La star du rap US, Travis Scott, ne se produira pas devant les pyramides. Le syndicat des musiciens égyptiens a interdit, le mardi 18 juillet, l’événement prévu le 28 juillet, au motif qu’il contrevenait au respect des «traditions du peuple égyptien».
Dans un communiqué, le syndicat égyptien, qui a droit de regard sur tous les concerts ou les diffusions de musique dans le plus peuplé des pays arabo-musulmans, a fait savoir qu’il acceptait toute performance artistique, à condition qu’elle «ne sape pas les coutumes et les traditions ancestrales du peuple égyptien».
«Après examen des opinions exprimées sur les réseaux sociaux et des positions de l’artiste, le syndicat a trouvé des images et des informations documentées sur les rituels étranges qu’il pratique et qui vont à l’encontre de nos traditions», poursuit le texte.

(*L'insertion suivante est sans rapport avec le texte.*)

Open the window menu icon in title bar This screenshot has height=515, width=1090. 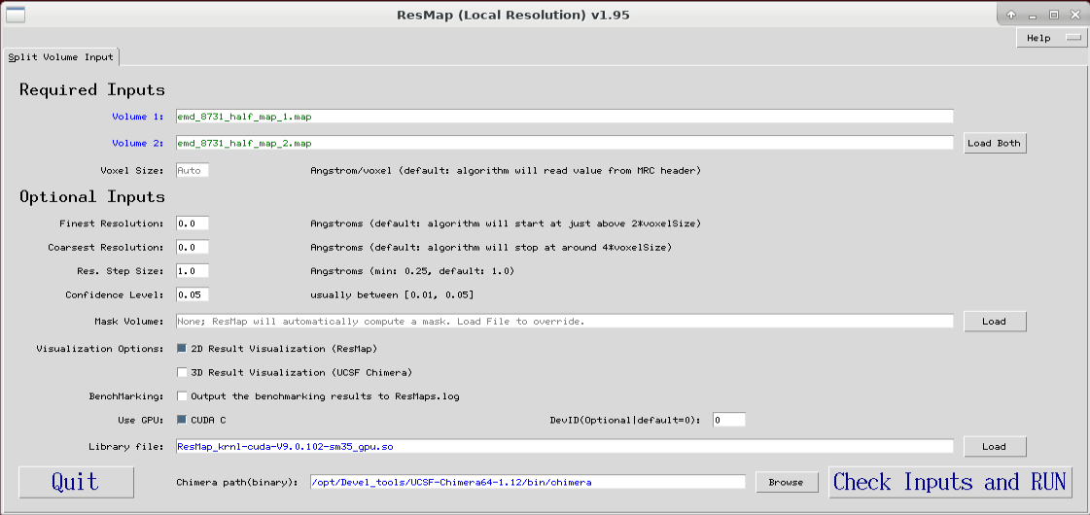(17, 15)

Ces «rituels» attribués à Travis Scott, actuellement en tournée mondiale, ne sont toutefois jamais expressément définis dans le communiqué.

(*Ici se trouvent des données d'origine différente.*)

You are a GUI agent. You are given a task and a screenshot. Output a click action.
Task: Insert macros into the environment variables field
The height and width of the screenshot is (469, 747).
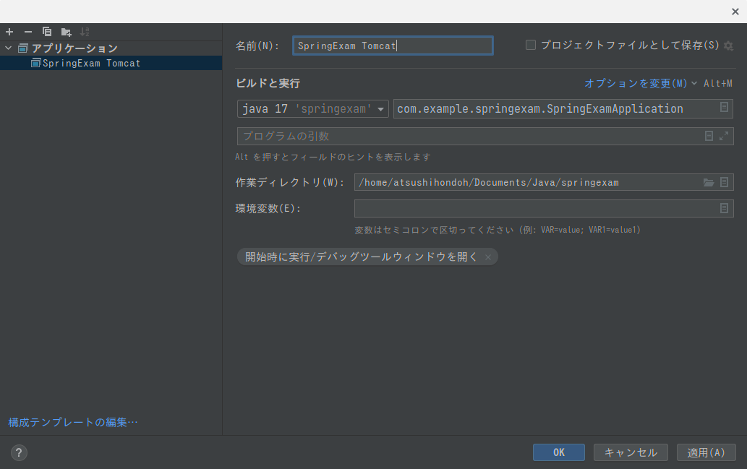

Avant Travis Scott, d’autres stars de renommée mondiale ont eu l’autorisation de se produire au pied des pyramides pharaoniques du Caire, à l’instar de Jean-Michel Jarre, en 2000, ou plus récemment du groupe de hip-hop états-unien Black Eyed Peas, en octobre 2021.
Le syndicat des musiciens s’oppose très rarement à de tels événements, mais est en croisade depuis des années contre les musiques urbaines égyptiennes, rap en tête.

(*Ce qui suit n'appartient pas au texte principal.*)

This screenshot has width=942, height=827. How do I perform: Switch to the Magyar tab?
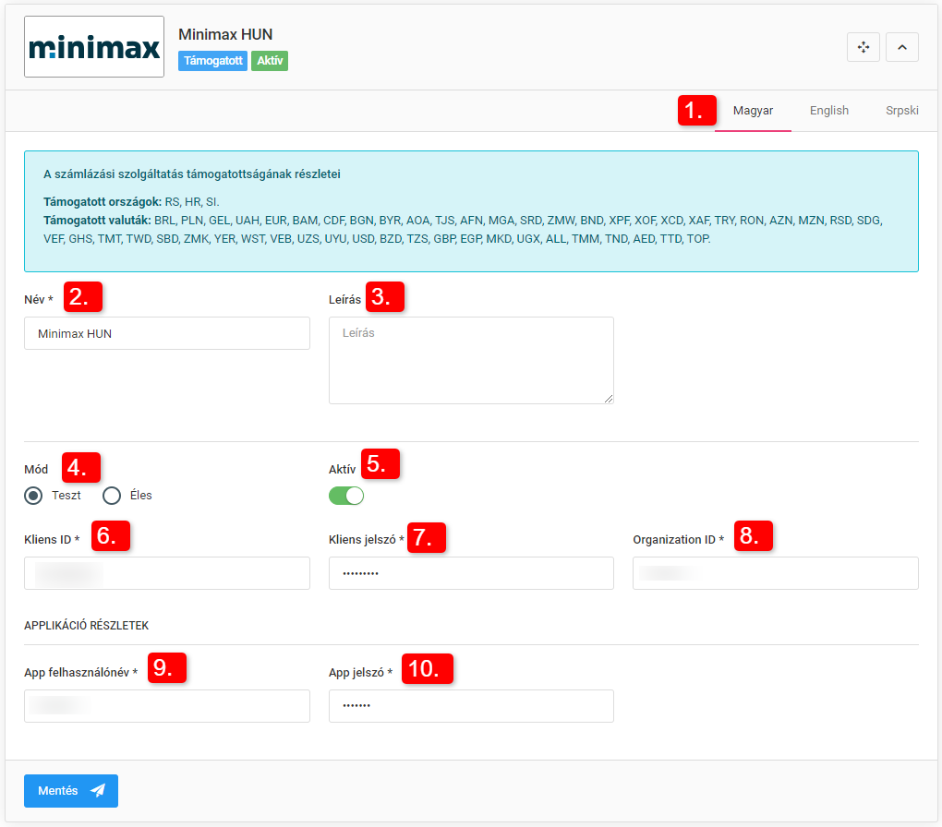753,111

L’Egypte est en outre en pleine campagne contre ce qu’elle dénonce comme une «réécriture» de son histoire : elle est vent debout contre des mouvements noirs états-uniens qui revendiquent une filiation avec les Pharaons purement idéologique et fantasmée de façon accrue et croissante par un afro-centrisme qui est tout à l’opposé de la fierté de ses origines, contrairement à ce qu’il affirme, puisque préférant se mentir sur la réalité en s’attribuant la « grandeur » d’autres civilisations plutôt que de savoir regarder celles d’Afrique noire réelles à leur juste valeur.